- Theatrical release poster
- French: L'Amant d'un jour
- Directed by: Philippe Garrel
- Written by: Jean-Claude Carrière; Caroline Deruas; Arlette Langmann; Philippe Garrel;
- Produced by: Saïd Ben Saïd; Michel Merkt;
- Starring: Éric Caravaca; Esther Garrel; Louise Chevillotte;
- Cinematography: Renato Berta
- Edited by: François Gédigier
- Music by: Jean-Louis Aubert
- Production companies: SBS Films; Arte France Cinéma;
- Distributed by: SBS Distribution
- Release dates: 19 May 2017 (Cannes); 31 May 2017 (France);
- Running time: 76 minutes
- Country: France
- Language: French
- Box office: $383,872

= Lover for a Day =

2017 film by Philippe Garrel

Lover for a Day (L'Amant d'un jour) is a 2017 French drama film co-written and directed by Philippe Garrel, starring Éric Caravaca, Esther Garrel and Louise Chevillotte. It is the third and final installment in Garrel's trilogy of love, following Jealousy (2013) and In the Shadow of Women (2015). The film had its world premiere in the Directors' Fortnight section of the 2017 Cannes Film Festival, where it won the SACD Award.

==Synopsis==
A philosophy professor named Gilles has a relationship with Ariane, who is one of his students. Gilles' daughter, Jeanne, moves in to live with them after being kicked out of her boyfriend's apartment.

==Cast==
- Éric Caravaca as Gilles
- Esther Garrel as Jeanne
- Louise Chevillotte as Ariane

==Release==
The film had its world premiere in the Directors' Fortnight section of the Cannes Film Festival on 19 May 2017. Shortly thereafter, Mubi acquired US, UK, and Ireland distribution rights to the film.

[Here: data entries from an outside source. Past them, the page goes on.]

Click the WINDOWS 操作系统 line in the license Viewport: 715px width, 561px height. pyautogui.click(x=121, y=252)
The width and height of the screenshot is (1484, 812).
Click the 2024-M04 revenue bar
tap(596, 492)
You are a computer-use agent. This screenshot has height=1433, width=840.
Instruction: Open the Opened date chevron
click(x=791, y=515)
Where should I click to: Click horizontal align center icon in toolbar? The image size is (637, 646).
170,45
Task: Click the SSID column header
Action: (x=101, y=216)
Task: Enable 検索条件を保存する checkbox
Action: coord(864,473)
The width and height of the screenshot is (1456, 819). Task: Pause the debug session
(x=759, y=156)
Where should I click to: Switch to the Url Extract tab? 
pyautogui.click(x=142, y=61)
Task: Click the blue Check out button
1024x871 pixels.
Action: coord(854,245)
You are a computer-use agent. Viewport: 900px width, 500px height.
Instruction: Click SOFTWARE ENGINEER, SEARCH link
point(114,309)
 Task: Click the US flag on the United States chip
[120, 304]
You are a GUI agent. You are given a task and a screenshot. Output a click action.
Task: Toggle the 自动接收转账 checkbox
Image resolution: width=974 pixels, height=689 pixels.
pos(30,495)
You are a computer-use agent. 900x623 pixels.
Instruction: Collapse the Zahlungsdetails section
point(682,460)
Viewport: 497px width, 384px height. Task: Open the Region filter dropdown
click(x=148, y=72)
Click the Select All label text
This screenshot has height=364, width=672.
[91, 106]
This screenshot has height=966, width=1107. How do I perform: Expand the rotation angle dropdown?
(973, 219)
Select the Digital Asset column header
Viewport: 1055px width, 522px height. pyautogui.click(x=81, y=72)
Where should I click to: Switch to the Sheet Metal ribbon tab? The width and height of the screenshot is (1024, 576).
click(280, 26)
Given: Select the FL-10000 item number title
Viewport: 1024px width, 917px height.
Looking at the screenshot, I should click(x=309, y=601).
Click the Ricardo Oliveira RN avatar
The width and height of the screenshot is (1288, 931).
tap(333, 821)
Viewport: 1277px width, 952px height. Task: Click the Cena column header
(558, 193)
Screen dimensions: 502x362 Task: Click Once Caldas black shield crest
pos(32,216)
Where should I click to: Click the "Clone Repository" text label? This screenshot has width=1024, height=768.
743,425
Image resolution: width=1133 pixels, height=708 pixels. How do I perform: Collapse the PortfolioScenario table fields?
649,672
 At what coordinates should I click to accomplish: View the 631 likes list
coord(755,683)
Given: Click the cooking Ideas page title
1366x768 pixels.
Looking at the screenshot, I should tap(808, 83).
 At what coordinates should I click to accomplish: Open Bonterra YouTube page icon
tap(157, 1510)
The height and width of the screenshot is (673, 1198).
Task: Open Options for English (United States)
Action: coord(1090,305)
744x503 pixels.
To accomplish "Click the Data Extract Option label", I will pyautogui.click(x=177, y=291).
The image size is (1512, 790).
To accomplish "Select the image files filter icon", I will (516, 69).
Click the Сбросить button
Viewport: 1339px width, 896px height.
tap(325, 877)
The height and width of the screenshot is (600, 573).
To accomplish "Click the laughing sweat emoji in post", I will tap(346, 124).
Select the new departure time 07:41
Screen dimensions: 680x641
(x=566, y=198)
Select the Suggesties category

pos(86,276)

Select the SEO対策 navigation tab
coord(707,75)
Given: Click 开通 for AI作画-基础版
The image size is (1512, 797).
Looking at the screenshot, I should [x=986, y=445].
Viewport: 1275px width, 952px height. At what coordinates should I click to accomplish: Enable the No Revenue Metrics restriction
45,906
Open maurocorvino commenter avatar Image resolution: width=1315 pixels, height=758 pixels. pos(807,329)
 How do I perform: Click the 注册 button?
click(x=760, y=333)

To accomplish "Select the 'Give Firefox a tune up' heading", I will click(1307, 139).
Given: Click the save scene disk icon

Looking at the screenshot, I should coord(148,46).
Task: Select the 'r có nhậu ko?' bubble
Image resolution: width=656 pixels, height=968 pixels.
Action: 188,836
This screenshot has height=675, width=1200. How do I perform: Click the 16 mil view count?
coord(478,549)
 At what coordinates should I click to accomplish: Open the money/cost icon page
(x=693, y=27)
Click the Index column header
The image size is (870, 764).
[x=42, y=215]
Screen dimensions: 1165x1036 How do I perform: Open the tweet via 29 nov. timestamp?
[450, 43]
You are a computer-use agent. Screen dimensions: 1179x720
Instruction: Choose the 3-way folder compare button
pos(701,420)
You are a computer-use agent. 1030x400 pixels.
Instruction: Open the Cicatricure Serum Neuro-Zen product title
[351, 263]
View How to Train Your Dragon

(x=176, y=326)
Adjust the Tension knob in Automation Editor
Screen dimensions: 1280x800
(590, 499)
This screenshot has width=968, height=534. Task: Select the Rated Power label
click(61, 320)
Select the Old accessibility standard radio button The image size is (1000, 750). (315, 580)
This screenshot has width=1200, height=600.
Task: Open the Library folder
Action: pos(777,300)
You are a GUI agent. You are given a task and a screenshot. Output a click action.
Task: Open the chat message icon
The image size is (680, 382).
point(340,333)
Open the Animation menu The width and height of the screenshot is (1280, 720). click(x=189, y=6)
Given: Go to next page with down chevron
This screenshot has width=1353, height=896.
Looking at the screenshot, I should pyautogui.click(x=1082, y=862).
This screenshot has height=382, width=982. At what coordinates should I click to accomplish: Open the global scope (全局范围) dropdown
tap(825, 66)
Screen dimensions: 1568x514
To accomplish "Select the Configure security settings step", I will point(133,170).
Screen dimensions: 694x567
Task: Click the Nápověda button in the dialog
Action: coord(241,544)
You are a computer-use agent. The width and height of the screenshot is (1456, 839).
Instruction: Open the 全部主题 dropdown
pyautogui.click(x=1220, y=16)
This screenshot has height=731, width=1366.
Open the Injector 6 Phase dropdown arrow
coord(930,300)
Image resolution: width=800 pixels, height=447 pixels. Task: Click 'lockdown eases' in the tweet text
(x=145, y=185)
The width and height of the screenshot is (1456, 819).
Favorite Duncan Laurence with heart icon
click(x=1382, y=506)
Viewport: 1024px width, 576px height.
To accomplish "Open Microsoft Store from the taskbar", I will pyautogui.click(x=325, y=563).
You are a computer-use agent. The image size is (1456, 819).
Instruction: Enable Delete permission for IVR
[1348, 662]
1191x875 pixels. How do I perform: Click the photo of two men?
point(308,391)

It was released in France on 31 May 2017. The film was screened at the New York Film Festival on 10 October 2017.

It was released in the United States on 12 January 2018, and in the United Kingdom on 19 January 2018.

==Reception==
Lover for a Day received positive reviews from film critics. On the review aggregator website Rotten Tomatoes, the film holds an approval rating of 82% based on 51 reviews, with an average rating of 6.9/10. The website's critics consensus reads, "Lover for a Day offers an absorbing character study that's as well-acted and believable as it is beautifully filmed." On Metacritic, the film holds a rating of 69 out of 100, based on 14 critics, indicating "generally favorable reviews".

Pamela Pianezza of Variety called the film "an alluring and very elegantly crafted — though largely predictable — romantic dramedy that should do well in territories where the French auteur is already known and esteemed."

Cahiers du cinéma placed the film at number 6 on its list of the top 10 films of 2017.